Business Insurance Types

•Property Insurance
•Product Liability Insurance
•Professional Liability Insurance
•Commercial Auto Insurance
•Trip Business Insurance
•Workers Compensation Insurance
•Casualty Insurance
•Health Insurance
•Business Interruption Insurance

Property Insurance

•Commercial property insurance protects commercial property from such perils as fire, theft and natural disaster. This type of insurance is carried by a variety of businesses, including manufacturers, retailers, service-oriented businesses and not-for-profit organizations.

Product Liability

•Product liability insurance protects the business from claims related to the manufacture or sale of products, food, medicines or other goods to the public. It covers the manufacturer’s or seller’s liability for losses or injuries to a buyer, user, or bystander caused by a defect or malfunction of the product, and, in some instances, a defective design or a failure to warn. When it is part of a commercial liability policy the coverage is sometimes called products-completed operations coverage.

Professional Liability

Also called professional indemnity insurance (PII) but more commonly known as errors & omissions (E&O) in the US, is a form of liability insurance that helps protect professional advice- and service providing individuals and companies from bearing the full cost of defending against negligence claim made by a client, and damages awarded in such a civil lawsuit.


Commercial Auto

•Purchased for cars, trucks, motorcycles, and other road vehicles. Its primary use is to provide financial protection against physical damage and/or bodily injury resulting from traffic collisions and against liability that could also arise there from the specific terms of vehicle insurance varies by law from state to state or region to region. To a lesser degree vehicle insurance may additionally offer financial protection against theft of the vehicle and possibly damage to the vehicle, sustained from things other than traffic collisions.

Business Travel

•Intended to cover medical expenses, trip cancellation, lost luggage, flight accident and other losses incurred while traveling, either internationally or within one’s own country. It can usually be arranged at the time of the booking of a trip to cover exactly the duration of that trip, or a “multi-trip” policy can cover an unlimited number of trips within a set time frame. Some policies offer lower and higher medical-expense options; the higher ones are chiefly for countries that have extremely high medical costs, such as the USA.  

Workers Compensation

•Provides medical and partial wage replacement benefits to employees injured as a result of work-related activity. This coverage also provides the employer protection from the threat of a civil lawsuit by an employee with a work-related injury. This coverage is provided by a workers’ compensation policy, secured by the employer.

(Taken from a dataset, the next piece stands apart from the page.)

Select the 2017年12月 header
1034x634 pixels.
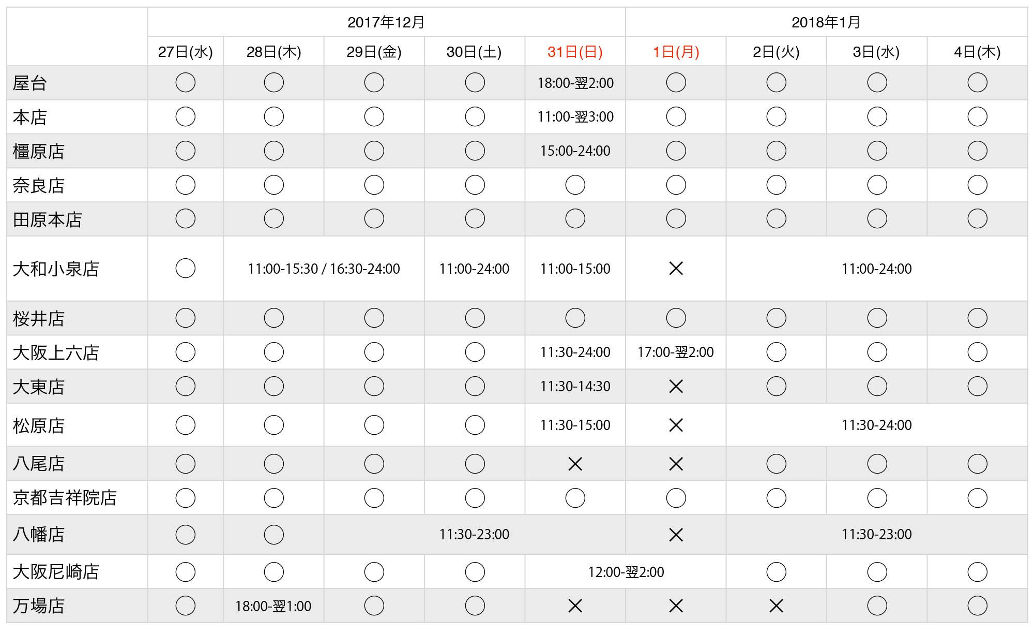[386, 22]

Casualty / Liability Insurance

•Liability insurance protects your business from lawsuits – both the legal costs and the settlement or judgement costs, if any. General liability covers injuries and damages that occur in the course of doing business. Casualty insurance focuses on injuries on your business premises and crimes against it. It includes issues from terrorism to fraud to burglary to identity theft to the misdirected softball that goes through the store window. Since casualty incidents overlap with some other types of insurance, this coverage may be folded into other types of policies. Accidents may be covered with commercial general liability.

Group Health Insurance

•Employer-sponsored health insurance is paid for by businesses on behalf of their employees as part of an employee benefit package. Most private (non-government) health coverage in the US is employment based. Nearly all large employers in America offer group health insurance to their employees. The typical large-employer PPO plan is typically more generous than either Medicare or the Federal Employees Health Benefits Program Standard Option.

Insurance Laws

•Businesses with employees are required by law to pay for certain types of insurance: workers comp insurance, and, depending on where the business is located, disability insurance.
•Worker’s compensation insurance is required for any non-construction business employing four or more people and any construction business with at least one employee. Commercial automobile coverage is required for businesses that own, lease or operate a motor vehicle.